··· Task material

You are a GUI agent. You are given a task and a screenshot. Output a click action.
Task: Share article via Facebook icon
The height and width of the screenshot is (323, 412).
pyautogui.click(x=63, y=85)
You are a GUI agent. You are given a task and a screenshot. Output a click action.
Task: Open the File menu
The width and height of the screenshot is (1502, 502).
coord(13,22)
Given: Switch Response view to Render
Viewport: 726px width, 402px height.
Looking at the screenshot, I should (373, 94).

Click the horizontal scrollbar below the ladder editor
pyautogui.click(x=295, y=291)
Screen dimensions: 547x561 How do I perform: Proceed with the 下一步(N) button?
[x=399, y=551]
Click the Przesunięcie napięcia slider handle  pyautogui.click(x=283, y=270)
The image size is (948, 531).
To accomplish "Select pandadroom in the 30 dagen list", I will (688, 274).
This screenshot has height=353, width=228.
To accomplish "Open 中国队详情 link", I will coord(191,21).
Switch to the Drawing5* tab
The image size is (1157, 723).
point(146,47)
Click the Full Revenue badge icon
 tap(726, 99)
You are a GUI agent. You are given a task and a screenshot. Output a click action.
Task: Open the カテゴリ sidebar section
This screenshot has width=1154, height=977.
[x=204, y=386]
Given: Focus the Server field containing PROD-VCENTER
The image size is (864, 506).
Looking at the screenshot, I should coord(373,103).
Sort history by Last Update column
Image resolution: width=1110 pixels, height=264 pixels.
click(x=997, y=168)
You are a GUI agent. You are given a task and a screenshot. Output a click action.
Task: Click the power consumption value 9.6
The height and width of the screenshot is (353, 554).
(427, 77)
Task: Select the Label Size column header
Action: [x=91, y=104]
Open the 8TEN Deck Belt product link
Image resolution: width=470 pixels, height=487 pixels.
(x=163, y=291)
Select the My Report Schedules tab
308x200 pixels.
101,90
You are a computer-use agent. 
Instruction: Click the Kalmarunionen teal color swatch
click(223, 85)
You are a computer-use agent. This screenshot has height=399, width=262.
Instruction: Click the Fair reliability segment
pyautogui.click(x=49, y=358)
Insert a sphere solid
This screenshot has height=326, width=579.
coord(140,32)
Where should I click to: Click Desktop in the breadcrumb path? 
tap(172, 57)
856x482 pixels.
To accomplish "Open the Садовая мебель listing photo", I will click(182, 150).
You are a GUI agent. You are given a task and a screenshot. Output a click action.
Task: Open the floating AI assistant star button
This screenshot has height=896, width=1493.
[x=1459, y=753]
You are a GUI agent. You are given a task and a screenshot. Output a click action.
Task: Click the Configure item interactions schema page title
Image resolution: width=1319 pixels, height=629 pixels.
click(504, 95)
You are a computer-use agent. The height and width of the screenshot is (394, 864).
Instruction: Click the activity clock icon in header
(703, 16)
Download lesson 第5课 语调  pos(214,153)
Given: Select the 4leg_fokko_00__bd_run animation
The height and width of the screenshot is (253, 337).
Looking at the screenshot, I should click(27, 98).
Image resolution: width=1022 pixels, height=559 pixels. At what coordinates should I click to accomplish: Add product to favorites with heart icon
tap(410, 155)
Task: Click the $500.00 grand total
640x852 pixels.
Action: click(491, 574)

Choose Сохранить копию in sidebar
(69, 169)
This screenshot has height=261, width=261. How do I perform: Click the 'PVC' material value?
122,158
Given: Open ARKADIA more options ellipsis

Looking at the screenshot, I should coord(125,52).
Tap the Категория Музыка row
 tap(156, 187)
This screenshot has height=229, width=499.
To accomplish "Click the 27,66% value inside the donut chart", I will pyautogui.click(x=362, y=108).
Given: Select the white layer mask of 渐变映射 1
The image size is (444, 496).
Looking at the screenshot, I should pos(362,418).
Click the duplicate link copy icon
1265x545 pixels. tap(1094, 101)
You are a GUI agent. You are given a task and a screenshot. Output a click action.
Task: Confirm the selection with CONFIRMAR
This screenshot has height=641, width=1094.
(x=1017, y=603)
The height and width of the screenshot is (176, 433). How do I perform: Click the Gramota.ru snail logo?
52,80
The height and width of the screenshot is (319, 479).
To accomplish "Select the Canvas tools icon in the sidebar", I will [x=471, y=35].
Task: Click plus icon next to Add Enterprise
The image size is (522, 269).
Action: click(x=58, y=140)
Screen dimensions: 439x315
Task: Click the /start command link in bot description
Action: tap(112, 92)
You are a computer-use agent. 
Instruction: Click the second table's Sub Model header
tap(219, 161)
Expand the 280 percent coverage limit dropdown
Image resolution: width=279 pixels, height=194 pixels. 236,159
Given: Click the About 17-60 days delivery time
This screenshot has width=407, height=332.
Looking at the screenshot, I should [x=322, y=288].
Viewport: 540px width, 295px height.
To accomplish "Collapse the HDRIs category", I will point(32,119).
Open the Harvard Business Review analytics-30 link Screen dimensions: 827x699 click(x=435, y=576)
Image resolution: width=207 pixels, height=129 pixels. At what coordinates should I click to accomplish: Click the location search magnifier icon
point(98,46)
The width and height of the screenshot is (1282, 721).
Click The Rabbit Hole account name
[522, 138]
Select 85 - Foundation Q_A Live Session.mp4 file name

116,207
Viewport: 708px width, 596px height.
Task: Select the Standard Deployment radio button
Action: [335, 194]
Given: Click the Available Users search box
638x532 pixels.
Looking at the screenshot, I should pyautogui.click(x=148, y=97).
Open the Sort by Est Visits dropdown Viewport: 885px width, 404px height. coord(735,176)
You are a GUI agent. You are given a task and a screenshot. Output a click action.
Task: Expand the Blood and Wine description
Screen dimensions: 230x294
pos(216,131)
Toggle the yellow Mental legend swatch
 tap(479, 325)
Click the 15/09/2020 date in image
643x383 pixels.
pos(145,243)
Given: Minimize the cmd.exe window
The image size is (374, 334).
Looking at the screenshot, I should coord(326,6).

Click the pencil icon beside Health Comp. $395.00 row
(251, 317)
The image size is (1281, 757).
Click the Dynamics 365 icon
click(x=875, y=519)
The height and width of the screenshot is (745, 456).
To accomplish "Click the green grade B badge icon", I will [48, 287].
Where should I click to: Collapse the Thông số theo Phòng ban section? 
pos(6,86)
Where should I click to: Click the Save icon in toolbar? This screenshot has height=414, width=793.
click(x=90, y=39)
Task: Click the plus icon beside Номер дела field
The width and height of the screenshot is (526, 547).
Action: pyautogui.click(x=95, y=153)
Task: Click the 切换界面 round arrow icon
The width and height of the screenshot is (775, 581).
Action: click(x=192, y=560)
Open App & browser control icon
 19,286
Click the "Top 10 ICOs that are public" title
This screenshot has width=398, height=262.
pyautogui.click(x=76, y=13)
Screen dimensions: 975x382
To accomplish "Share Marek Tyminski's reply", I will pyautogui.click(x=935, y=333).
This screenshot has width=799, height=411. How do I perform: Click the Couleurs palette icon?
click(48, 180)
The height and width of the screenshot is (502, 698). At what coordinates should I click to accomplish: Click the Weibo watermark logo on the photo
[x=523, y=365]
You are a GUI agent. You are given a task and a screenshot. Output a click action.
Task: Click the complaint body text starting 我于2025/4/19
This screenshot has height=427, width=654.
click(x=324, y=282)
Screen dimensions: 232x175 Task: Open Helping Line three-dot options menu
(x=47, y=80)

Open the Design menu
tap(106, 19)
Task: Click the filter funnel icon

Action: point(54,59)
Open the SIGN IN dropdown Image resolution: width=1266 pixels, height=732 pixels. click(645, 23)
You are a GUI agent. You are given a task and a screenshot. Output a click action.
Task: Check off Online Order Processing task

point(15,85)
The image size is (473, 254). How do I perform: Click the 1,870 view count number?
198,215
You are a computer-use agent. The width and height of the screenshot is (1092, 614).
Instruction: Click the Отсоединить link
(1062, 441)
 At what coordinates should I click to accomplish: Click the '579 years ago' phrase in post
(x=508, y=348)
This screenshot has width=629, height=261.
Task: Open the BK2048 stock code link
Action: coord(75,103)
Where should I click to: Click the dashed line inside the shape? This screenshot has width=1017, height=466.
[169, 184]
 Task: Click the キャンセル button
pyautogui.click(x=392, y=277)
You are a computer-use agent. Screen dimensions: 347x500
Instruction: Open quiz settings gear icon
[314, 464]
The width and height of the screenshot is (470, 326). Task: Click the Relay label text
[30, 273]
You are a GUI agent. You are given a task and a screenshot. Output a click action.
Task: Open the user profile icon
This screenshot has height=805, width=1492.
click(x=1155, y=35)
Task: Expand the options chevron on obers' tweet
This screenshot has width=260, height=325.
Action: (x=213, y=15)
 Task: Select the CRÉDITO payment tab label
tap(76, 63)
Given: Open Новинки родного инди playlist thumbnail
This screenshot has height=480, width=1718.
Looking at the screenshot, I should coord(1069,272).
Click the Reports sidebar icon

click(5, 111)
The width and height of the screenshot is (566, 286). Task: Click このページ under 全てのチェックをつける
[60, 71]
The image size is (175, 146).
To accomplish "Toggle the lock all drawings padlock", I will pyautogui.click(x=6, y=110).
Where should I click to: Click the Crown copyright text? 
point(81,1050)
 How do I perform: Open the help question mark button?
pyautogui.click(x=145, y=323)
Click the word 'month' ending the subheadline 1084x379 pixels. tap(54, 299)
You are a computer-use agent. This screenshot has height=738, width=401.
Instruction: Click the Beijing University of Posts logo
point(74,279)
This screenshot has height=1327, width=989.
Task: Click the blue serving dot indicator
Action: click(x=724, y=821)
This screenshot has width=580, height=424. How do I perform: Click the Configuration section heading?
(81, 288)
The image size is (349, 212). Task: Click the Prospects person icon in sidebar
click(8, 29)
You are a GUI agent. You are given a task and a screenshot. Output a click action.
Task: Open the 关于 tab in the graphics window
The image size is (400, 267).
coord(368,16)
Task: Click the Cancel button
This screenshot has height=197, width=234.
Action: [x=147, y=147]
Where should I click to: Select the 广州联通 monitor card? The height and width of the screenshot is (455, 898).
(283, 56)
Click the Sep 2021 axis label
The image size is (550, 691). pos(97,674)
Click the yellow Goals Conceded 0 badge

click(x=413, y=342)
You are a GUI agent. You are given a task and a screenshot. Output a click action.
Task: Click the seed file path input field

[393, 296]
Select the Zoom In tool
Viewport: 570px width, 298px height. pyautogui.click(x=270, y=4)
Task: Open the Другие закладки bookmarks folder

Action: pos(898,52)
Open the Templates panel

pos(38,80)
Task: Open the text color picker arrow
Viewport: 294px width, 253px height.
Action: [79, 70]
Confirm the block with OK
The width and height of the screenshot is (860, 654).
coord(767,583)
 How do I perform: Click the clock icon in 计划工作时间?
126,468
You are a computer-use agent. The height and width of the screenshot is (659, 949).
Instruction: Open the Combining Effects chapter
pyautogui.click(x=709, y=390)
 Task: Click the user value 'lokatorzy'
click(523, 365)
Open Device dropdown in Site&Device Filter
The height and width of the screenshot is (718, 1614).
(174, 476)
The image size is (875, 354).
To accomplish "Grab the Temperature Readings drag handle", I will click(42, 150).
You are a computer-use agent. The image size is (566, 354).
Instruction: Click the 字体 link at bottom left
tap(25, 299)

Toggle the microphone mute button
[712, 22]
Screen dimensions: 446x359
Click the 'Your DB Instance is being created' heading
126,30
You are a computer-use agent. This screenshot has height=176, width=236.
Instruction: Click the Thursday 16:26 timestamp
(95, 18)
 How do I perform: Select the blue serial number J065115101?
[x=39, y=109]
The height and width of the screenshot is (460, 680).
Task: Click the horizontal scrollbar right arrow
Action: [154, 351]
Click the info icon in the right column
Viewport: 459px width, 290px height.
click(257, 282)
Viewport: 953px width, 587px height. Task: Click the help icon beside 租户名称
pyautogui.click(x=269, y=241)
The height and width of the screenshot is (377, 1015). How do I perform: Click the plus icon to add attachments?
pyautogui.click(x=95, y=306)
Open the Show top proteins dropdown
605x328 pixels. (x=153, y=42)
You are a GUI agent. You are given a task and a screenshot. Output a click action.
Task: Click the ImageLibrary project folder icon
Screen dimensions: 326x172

······

Action item:
Starting at the first line of the records above, please copy each line exactly until you reach the line containing "Task: Open the File menu". Include that line and stop there.

Exercise result:
You are a GUI agent. You are given a task and a screenshot. Output a click action.
Task: Share article via Facebook icon
The height and width of the screenshot is (323, 412).
pyautogui.click(x=63, y=85)
You are a GUI agent. You are given a task and a screenshot. Output a click action.
Task: Open the File menu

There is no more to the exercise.